→ DATA UNDER STUDY
↓
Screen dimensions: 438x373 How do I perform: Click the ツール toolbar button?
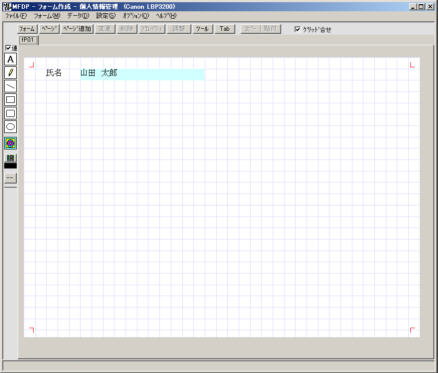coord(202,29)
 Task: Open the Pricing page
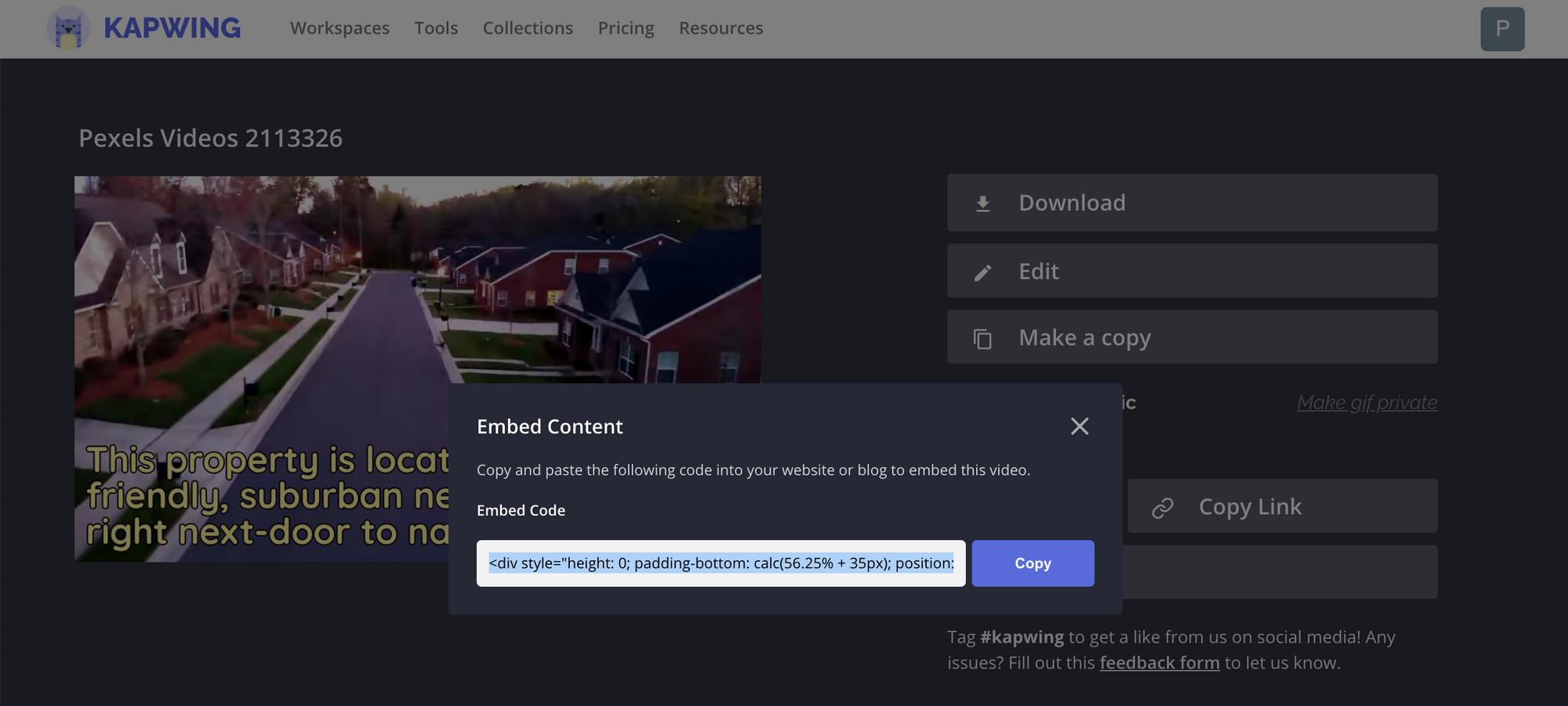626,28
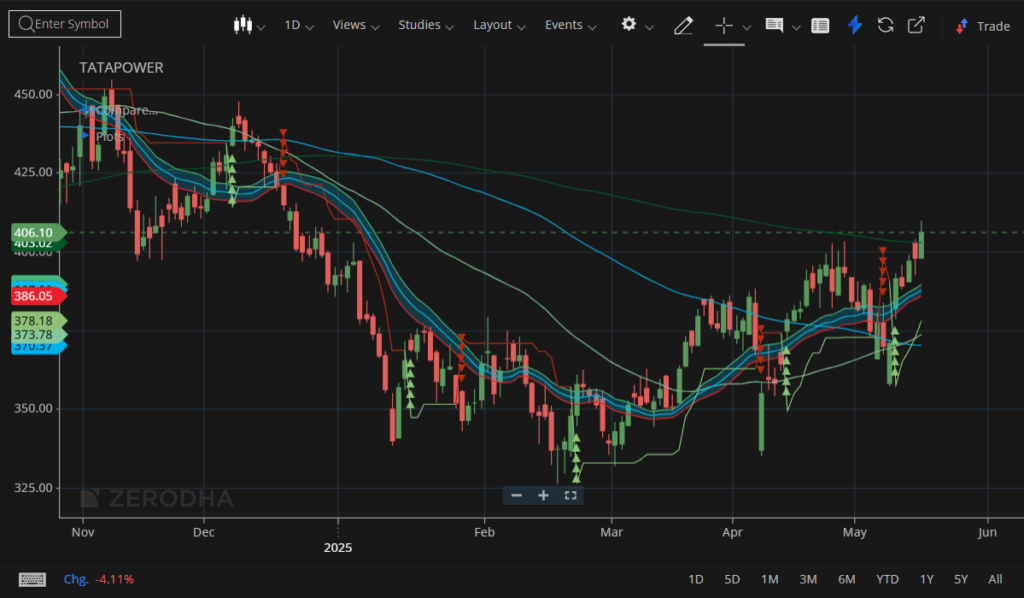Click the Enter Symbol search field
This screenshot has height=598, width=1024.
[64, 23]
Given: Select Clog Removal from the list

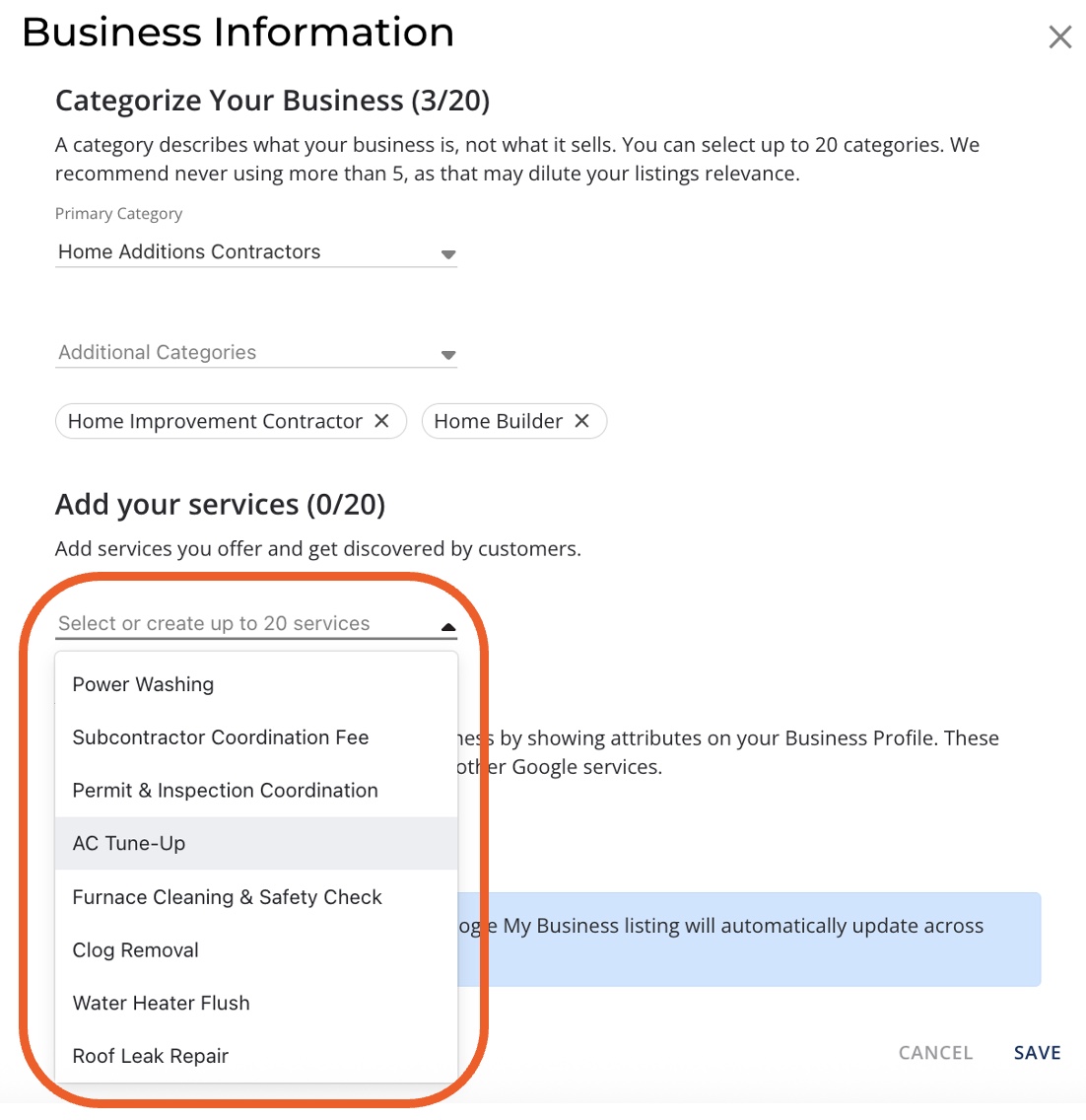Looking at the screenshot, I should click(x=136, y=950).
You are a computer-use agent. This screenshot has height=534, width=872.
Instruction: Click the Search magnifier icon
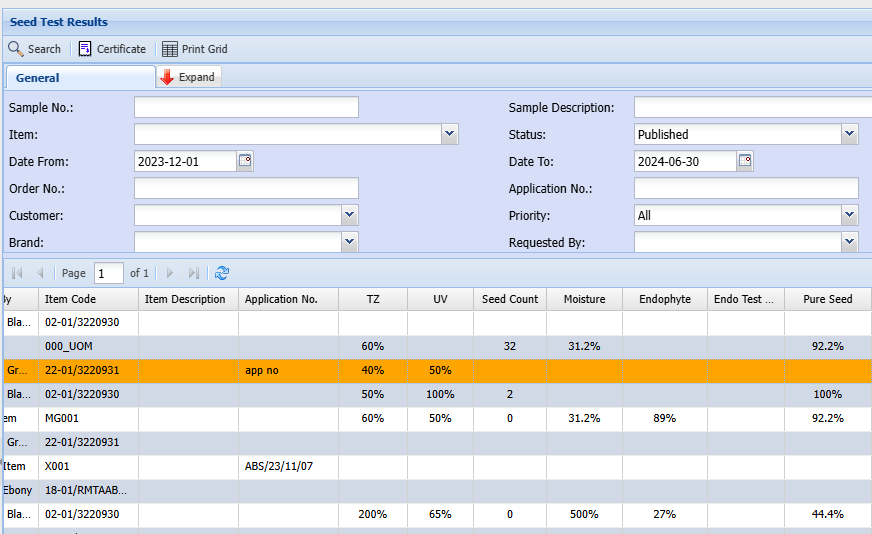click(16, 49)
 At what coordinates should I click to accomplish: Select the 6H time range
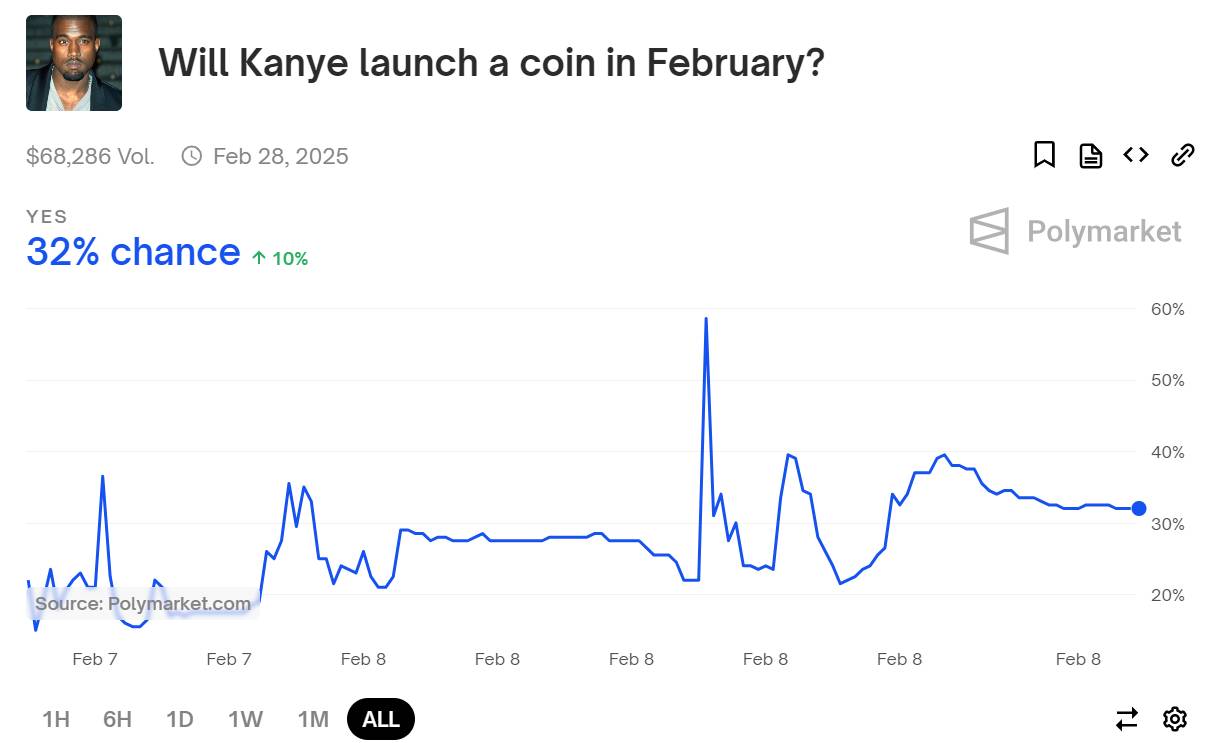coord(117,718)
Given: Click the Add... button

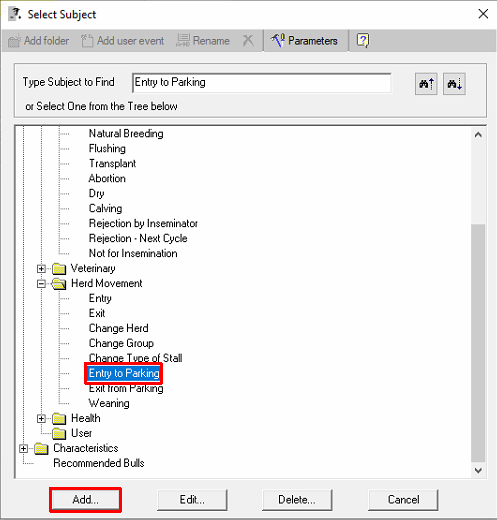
↑
Exact copy, no pictures: reproduce every record above.

→ TASK RESULT
Screen dimensions: 438x373 How do I perform: Click the ツール toolbar button?
coord(202,29)
 Task: Open the Pricing page
626,28
Click the Enter Symbol search field
This screenshot has height=598, width=1024.
[64, 23]
Given: Select Clog Removal from the list

Looking at the screenshot, I should click(x=136, y=950).
You are a computer-use agent. This screenshot has height=534, width=872.
Instruction: Click the Search magnifier icon
click(16, 49)
 At what coordinates should I click to accomplish: Select the 6H time range
coord(117,718)
Given: Click the Add... button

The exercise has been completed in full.